Bebe calls it "sinful music that makes even those bodies without sweat glands pour salty fluid." I would have to agree with her there. My sound is dirty. That's what I like to spin, and that's what I like to dance to. My love for music crosses many genres, so I spin house, remixed hip-hop, and filthy electro, and sometimes I sneak a little tech in to give the mood a musical plateau. I blend it all up and it just somehow comes out dirty. Hopefully my music makes you want to strip down and dance close to that stranger next to you. That uninhibited feeling is what I want to convey freedom to just be.

How do you respond to the crowd on the dancefloor and feed off that energy?

When my crowd is just swaying but not dancing, I know I have to add a little more funk into the mix. And I like not having to worry, when I play a new song one that I know is really good that people will shy away because they don't like dancing to songs they don't know and feel like they have to leave the dancefloor. At Salon, I have the kind of crowd that wants to educate themselves more about music, which is the perfect crowd for me.

How has easy access to digital music changed your job as DJ?

Over the years, music, especially dance music, has become more accessible to the people who frequent the clubs, so getting that "wow factor" on the dancefloor has become much more difficult for DJs. Back in the day, it would take months before the public, or DJs for that matter, could get their hands on a new Junior or Victor (Calderone) remix. If you weren't in the DJ community, the club was the only place you could hear that song. Today, you can hear the remixes on the radio or have them downloaded in seconds to your iPod.

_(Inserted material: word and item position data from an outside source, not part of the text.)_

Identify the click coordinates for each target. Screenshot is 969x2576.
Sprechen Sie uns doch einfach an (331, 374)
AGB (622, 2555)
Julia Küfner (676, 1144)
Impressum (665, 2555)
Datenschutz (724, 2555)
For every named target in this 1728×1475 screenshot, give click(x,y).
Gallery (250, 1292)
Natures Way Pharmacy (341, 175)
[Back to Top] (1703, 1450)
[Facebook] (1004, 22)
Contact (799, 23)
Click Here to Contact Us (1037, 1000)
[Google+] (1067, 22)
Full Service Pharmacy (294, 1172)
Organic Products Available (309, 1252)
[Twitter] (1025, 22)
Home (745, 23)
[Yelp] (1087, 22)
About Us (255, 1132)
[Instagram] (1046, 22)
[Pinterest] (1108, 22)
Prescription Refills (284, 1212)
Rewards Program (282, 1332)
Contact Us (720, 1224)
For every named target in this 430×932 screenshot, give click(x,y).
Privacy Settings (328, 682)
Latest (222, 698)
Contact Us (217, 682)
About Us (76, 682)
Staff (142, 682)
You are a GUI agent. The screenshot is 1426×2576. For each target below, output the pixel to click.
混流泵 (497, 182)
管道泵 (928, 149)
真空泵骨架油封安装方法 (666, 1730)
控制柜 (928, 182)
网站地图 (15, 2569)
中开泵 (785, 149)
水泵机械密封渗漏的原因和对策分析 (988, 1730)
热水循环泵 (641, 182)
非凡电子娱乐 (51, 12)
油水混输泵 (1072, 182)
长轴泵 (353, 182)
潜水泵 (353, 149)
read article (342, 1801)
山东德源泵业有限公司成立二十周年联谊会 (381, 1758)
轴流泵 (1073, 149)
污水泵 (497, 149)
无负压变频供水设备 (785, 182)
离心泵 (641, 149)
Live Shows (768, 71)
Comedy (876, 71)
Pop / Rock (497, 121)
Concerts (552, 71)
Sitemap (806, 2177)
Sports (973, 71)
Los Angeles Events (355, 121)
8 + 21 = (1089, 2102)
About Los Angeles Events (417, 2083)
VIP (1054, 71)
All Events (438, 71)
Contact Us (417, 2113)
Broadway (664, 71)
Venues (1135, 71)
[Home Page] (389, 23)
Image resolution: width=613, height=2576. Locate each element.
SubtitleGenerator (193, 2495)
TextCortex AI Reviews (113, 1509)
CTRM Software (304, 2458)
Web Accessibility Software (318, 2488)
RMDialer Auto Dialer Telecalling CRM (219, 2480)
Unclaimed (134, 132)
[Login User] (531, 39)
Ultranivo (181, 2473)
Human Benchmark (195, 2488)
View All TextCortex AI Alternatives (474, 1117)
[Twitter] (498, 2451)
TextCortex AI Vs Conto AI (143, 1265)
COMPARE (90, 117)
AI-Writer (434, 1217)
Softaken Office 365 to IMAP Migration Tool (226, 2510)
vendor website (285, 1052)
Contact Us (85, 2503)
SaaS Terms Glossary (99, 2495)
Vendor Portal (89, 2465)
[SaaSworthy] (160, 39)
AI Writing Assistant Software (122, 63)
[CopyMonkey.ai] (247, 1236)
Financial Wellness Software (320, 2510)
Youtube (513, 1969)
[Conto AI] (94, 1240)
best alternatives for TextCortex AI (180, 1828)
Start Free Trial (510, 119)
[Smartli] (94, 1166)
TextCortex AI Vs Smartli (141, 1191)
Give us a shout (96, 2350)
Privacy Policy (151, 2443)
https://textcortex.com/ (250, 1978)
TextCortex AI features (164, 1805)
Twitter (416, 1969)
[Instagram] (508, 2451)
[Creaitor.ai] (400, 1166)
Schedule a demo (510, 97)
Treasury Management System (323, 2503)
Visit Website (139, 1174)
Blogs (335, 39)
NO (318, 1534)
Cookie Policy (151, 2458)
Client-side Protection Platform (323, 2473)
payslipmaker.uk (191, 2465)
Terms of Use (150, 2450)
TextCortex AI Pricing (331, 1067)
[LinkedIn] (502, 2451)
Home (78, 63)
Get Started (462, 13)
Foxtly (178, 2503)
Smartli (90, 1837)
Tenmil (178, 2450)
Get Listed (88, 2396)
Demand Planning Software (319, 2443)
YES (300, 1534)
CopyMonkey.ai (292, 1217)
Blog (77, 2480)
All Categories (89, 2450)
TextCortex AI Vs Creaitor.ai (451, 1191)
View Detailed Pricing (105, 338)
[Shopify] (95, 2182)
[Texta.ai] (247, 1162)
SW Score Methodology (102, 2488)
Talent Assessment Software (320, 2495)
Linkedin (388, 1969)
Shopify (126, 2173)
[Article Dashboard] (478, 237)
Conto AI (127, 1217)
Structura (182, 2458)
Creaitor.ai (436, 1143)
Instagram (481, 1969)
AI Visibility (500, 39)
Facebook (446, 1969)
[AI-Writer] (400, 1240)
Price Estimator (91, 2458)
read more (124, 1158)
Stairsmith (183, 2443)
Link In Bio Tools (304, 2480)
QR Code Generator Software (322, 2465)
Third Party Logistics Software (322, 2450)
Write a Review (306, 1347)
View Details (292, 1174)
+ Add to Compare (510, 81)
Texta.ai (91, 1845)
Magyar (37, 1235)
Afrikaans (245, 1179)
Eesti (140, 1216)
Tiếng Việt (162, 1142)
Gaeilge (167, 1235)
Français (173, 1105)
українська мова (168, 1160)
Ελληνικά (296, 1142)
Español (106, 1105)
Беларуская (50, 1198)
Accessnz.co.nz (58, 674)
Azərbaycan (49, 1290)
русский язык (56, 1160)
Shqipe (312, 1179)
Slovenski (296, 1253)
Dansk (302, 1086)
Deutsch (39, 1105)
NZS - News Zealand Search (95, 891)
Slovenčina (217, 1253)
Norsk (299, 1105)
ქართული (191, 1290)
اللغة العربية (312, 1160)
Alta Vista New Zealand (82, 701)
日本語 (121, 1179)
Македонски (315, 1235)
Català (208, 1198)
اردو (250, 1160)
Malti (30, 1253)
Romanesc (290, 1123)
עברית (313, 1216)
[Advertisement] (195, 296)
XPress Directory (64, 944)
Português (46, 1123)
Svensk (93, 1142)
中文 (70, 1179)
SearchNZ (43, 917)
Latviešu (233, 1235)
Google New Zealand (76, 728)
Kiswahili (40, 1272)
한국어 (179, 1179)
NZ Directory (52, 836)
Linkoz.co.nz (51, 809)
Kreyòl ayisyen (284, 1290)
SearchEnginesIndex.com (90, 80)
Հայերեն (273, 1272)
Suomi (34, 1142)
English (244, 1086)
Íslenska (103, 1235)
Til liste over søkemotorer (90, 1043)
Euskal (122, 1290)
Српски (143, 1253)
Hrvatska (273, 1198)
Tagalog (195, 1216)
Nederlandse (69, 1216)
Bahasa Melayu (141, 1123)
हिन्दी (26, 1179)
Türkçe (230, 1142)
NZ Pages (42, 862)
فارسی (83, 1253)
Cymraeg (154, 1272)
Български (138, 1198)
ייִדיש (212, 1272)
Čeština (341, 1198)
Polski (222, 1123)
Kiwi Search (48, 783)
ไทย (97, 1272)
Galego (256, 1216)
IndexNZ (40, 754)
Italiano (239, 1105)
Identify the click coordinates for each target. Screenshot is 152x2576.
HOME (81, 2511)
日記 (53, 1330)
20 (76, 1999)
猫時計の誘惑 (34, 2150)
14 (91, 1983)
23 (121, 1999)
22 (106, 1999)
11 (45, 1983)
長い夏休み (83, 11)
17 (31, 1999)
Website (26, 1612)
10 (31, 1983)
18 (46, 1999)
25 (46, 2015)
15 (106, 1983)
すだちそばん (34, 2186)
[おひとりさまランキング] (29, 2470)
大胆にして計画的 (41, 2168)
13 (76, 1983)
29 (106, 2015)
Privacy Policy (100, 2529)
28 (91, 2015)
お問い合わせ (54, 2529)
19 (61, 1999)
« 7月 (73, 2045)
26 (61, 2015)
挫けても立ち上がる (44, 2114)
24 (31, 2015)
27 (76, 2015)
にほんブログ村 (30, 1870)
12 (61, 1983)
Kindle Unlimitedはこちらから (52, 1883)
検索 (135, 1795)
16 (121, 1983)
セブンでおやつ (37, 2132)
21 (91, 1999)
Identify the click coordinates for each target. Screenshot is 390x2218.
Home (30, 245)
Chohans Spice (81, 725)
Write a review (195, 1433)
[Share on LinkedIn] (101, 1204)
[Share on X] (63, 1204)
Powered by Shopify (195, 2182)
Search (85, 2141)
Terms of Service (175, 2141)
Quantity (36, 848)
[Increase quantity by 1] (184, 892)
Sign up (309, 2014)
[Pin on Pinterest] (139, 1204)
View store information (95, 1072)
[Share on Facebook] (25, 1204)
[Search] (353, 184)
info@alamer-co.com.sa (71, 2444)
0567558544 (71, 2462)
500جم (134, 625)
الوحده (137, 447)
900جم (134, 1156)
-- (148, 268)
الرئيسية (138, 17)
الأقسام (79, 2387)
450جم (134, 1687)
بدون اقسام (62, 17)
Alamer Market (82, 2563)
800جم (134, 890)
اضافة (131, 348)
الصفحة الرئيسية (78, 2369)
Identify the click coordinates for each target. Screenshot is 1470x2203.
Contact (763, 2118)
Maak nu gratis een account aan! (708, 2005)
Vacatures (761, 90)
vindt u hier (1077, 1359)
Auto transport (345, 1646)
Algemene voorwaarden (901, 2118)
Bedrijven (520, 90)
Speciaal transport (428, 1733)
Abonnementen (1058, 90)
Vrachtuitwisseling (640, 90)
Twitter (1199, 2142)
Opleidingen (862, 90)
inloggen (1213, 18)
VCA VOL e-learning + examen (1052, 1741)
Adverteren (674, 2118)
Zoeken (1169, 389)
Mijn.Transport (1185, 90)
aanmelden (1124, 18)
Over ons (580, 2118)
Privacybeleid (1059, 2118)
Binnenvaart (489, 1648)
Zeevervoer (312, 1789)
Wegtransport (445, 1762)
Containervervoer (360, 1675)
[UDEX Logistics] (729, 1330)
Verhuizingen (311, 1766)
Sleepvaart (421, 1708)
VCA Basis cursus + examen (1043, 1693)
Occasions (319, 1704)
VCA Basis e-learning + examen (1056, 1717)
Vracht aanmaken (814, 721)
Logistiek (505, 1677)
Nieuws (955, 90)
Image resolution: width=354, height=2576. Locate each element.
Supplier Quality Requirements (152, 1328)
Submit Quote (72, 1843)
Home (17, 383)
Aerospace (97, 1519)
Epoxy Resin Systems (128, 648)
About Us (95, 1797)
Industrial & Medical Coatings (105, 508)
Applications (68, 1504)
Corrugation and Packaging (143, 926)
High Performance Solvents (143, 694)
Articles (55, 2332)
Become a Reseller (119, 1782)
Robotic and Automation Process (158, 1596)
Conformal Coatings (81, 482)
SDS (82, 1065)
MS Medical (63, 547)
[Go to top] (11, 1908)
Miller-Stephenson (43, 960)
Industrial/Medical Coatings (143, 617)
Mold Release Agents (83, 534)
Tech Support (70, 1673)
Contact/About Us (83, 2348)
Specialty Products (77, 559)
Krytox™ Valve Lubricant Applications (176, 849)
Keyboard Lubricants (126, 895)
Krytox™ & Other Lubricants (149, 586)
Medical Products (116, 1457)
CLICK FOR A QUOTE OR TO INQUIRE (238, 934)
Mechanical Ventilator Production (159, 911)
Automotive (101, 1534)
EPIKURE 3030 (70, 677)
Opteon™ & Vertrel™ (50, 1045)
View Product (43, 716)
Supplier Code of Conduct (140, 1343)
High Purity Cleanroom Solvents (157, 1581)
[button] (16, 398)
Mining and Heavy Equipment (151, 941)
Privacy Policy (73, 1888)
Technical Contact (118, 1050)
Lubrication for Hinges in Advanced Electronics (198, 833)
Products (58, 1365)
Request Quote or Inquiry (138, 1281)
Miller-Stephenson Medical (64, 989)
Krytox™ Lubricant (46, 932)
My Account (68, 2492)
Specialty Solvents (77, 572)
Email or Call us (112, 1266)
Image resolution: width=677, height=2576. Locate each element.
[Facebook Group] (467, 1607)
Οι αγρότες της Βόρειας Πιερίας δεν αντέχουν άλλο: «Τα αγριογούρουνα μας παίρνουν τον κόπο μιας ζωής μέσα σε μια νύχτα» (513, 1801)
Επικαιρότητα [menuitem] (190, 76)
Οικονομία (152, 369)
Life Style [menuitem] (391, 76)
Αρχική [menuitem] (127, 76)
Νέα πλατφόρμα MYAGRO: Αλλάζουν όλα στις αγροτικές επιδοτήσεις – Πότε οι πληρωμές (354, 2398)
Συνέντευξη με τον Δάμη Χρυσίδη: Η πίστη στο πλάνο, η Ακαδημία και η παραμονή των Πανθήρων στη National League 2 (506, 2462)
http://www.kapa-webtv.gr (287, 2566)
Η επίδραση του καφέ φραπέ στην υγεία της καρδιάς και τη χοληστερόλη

Lately, I've been getting my tracks from a European website. They are so much more musically advanced than we are. For example, the song "Let Me Think About It" by Fedde Le Grande & Ida Cor was released in Europe in the early spring of 2007. Unfortunately, I had nowhere to play that song at the time, but now I can get my "wow factor" back, at Salon and Pornstar. I'm able to premier the music that I search out right in my own San Francisco club, so I'm living the American DJ dream, baby. Bring it!